▸ Your task
From the records below, keep only the lines that contain the word "screenshot" and copy each of them. Case must match.

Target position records
BEGIN
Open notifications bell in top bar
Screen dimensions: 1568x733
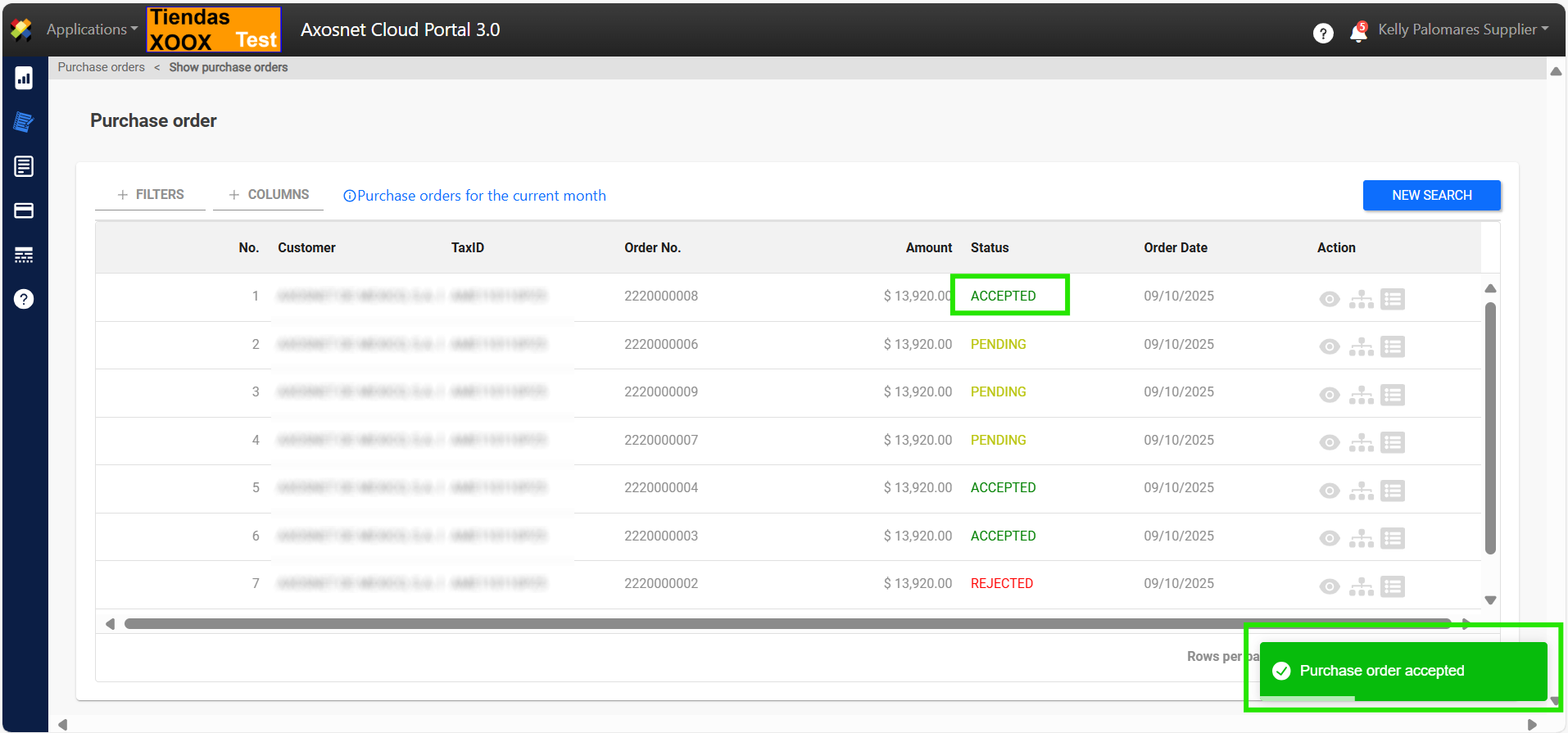[1358, 32]
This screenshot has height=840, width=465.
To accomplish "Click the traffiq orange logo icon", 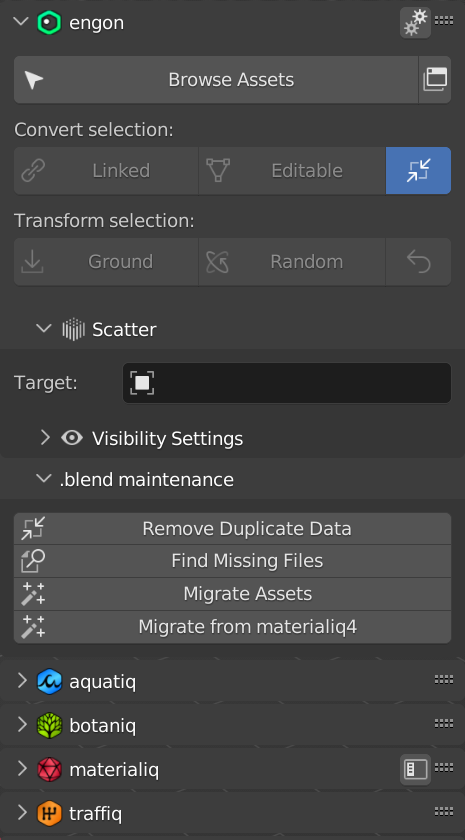I will [49, 814].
END
▸ Exercise solution
This screenshot has height=840, width=465.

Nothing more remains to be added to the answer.